### Records for the task

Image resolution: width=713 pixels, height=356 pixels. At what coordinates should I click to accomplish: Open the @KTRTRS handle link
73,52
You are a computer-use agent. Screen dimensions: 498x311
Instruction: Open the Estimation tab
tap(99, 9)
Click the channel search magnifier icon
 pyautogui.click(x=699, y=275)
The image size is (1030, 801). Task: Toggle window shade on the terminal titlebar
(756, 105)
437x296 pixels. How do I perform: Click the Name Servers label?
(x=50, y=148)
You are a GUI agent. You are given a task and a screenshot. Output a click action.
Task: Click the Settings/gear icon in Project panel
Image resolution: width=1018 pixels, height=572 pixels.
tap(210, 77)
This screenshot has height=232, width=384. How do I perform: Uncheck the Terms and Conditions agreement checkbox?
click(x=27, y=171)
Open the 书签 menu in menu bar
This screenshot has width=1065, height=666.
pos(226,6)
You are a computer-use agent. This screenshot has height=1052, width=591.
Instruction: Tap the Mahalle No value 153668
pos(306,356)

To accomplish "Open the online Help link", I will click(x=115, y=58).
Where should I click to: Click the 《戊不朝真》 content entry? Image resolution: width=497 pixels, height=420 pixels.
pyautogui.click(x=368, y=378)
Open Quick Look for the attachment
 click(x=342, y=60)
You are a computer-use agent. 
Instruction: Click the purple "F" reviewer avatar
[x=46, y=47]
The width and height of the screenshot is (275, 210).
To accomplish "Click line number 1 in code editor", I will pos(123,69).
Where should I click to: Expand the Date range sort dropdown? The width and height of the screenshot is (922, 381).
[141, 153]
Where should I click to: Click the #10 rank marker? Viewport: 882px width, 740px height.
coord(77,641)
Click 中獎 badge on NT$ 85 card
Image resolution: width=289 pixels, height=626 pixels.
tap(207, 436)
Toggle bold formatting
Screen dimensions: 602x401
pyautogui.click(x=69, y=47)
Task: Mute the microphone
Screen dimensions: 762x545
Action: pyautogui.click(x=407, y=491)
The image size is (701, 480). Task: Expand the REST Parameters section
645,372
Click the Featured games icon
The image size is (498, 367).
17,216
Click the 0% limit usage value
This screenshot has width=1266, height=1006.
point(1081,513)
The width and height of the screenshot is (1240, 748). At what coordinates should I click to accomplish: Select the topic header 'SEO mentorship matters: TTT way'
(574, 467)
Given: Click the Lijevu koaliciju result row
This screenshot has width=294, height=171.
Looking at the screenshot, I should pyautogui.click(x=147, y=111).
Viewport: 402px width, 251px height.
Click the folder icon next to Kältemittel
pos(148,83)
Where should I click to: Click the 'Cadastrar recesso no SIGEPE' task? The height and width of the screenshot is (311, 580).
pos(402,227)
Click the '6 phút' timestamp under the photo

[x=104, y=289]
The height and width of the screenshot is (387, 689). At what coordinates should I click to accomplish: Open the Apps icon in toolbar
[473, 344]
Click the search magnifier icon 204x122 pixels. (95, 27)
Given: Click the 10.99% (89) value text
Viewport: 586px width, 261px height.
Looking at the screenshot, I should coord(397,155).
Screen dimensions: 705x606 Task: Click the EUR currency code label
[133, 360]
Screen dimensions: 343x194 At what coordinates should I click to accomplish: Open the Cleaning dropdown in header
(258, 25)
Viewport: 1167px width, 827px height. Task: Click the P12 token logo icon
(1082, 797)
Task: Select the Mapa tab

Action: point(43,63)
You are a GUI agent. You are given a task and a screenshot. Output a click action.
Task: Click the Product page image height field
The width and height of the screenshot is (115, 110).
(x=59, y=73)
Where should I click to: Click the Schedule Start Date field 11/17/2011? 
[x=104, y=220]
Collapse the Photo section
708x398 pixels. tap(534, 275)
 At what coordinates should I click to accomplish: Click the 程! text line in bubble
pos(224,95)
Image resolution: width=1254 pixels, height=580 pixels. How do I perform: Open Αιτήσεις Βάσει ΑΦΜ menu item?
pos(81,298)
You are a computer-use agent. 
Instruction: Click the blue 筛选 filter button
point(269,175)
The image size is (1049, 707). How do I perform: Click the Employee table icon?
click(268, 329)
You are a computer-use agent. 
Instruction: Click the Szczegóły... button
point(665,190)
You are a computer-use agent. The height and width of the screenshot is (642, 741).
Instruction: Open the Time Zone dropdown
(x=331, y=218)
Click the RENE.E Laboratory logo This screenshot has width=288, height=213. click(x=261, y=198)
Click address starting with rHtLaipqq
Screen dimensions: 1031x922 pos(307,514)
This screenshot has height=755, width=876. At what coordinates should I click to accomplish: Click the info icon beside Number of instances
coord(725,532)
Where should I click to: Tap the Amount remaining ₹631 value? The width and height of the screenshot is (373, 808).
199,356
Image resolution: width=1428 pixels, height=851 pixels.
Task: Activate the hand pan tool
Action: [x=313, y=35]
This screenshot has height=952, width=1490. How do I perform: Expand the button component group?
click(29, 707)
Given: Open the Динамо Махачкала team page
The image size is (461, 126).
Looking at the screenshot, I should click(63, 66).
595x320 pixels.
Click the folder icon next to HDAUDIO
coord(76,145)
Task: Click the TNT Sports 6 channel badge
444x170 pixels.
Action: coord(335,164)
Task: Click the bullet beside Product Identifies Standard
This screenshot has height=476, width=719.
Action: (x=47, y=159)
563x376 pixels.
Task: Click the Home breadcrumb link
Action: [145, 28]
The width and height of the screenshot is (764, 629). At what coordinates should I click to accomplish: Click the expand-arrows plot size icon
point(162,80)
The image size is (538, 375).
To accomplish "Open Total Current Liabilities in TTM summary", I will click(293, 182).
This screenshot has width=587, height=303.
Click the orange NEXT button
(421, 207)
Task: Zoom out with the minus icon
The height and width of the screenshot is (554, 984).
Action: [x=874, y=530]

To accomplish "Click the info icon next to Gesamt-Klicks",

######

**Task directions:** Each entry needs to be copied out exactly as written.

**Task solution:**
Image resolution: width=713 pixels, height=356 pixels. At what coordinates should I click to accomplish: Open the @KTRTRS handle link
73,52
You are a computer-use agent. Screen dimensions: 498x311
Instruction: Open the Estimation tab
tap(99, 9)
Click the channel search magnifier icon
 pyautogui.click(x=699, y=275)
The image size is (1030, 801). Task: Toggle window shade on the terminal titlebar
(756, 105)
437x296 pixels. How do I perform: Click the Name Servers label?
(x=50, y=148)
You are a GUI agent. You are given a task and a screenshot. Output a click action.
Task: Click the Settings/gear icon in Project panel
Image resolution: width=1018 pixels, height=572 pixels.
tap(210, 77)
This screenshot has height=232, width=384. How do I perform: Uncheck the Terms and Conditions agreement checkbox?
click(x=27, y=171)
Open the 书签 menu in menu bar
This screenshot has width=1065, height=666.
pos(226,6)
You are a computer-use agent. This screenshot has height=1052, width=591.
Instruction: Tap the Mahalle No value 153668
pos(306,356)

To accomplish "Open the online Help link", I will click(x=115, y=58).
Where should I click to: Click the 《戊不朝真》 content entry? Image resolution: width=497 pixels, height=420 pixels.
pyautogui.click(x=368, y=378)
Open Quick Look for the attachment
 click(x=342, y=60)
You are a computer-use agent. 
Instruction: Click the purple "F" reviewer avatar
[x=46, y=47]
The width and height of the screenshot is (275, 210).
To accomplish "Click line number 1 in code editor", I will pos(123,69).
Where should I click to: Expand the Date range sort dropdown? The width and height of the screenshot is (922, 381).
[141, 153]
Where should I click to: Click the #10 rank marker? Viewport: 882px width, 740px height.
coord(77,641)
Click 中獎 badge on NT$ 85 card
Image resolution: width=289 pixels, height=626 pixels.
tap(207, 436)
Toggle bold formatting
Screen dimensions: 602x401
pyautogui.click(x=69, y=47)
Task: Mute the microphone
Screen dimensions: 762x545
Action: pyautogui.click(x=407, y=491)
The image size is (701, 480). Task: Expand the REST Parameters section
645,372
Click the Featured games icon
The image size is (498, 367).
17,216
Click the 0% limit usage value
This screenshot has width=1266, height=1006.
point(1081,513)
The width and height of the screenshot is (1240, 748). At what coordinates should I click to accomplish: Select the topic header 'SEO mentorship matters: TTT way'
(574, 467)
Given: Click the Lijevu koaliciju result row
This screenshot has width=294, height=171.
Looking at the screenshot, I should pyautogui.click(x=147, y=111).
Viewport: 402px width, 251px height.
Click the folder icon next to Kältemittel
pos(148,83)
Where should I click to: Click the 'Cadastrar recesso no SIGEPE' task? The height and width of the screenshot is (311, 580).
pos(402,227)
Click the '6 phút' timestamp under the photo

[x=104, y=289]
The height and width of the screenshot is (387, 689). At what coordinates should I click to accomplish: Open the Apps icon in toolbar
[473, 344]
Click the search magnifier icon 204x122 pixels. (95, 27)
Given: Click the 10.99% (89) value text
Viewport: 586px width, 261px height.
Looking at the screenshot, I should coord(397,155).
Screen dimensions: 705x606 Task: Click the EUR currency code label
[133, 360]
Screen dimensions: 343x194 At what coordinates should I click to accomplish: Open the Cleaning dropdown in header
(258, 25)
Viewport: 1167px width, 827px height. Task: Click the P12 token logo icon
(1082, 797)
Task: Select the Mapa tab

Action: point(43,63)
You are a GUI agent. You are given a task and a screenshot. Output a click action.
Task: Click the Product page image height field
The width and height of the screenshot is (115, 110).
(x=59, y=73)
Where should I click to: Click the Schedule Start Date field 11/17/2011? 
[x=104, y=220]
Collapse the Photo section
708x398 pixels. tap(534, 275)
 At what coordinates should I click to accomplish: Click the 程! text line in bubble
pos(224,95)
Image resolution: width=1254 pixels, height=580 pixels. How do I perform: Open Αιτήσεις Βάσει ΑΦΜ menu item?
pos(81,298)
You are a computer-use agent. 
Instruction: Click the blue 筛选 filter button
point(269,175)
The image size is (1049, 707). How do I perform: Click the Employee table icon?
click(268, 329)
You are a computer-use agent. 
Instruction: Click the Szczegóły... button
point(665,190)
You are a computer-use agent. The height and width of the screenshot is (642, 741).
Instruction: Open the Time Zone dropdown
(x=331, y=218)
Click the RENE.E Laboratory logo This screenshot has width=288, height=213. click(x=261, y=198)
Click address starting with rHtLaipqq
Screen dimensions: 1031x922 pos(307,514)
This screenshot has height=755, width=876. At what coordinates should I click to accomplish: Click the info icon beside Number of instances
coord(725,532)
Where should I click to: Tap the Amount remaining ₹631 value? The width and height of the screenshot is (373, 808).
199,356
Image resolution: width=1428 pixels, height=851 pixels.
Task: Activate the hand pan tool
Action: [x=313, y=35]
This screenshot has height=952, width=1490. How do I perform: Expand the button component group?
click(29, 707)
Given: Open the Динамо Махачкала team page
The image size is (461, 126).
Looking at the screenshot, I should click(63, 66).
595x320 pixels.
Click the folder icon next to HDAUDIO
coord(76,145)
Task: Click the TNT Sports 6 channel badge
444x170 pixels.
Action: coord(335,164)
Task: Click the bullet beside Product Identifies Standard
This screenshot has height=476, width=719.
Action: (x=47, y=159)
563x376 pixels.
Task: Click the Home breadcrumb link
Action: [145, 28]
The width and height of the screenshot is (764, 629). At what coordinates should I click to accomplish: Click the expand-arrows plot size icon
point(162,80)
The image size is (538, 375).
To accomplish "Open Total Current Liabilities in TTM summary", I will click(293, 182).
This screenshot has width=587, height=303.
Click the orange NEXT button
(421, 207)
Task: Zoom out with the minus icon
The height and width of the screenshot is (554, 984).
Action: [x=874, y=530]

To accomplish "Click the info icon next to Gesamt-Klicks",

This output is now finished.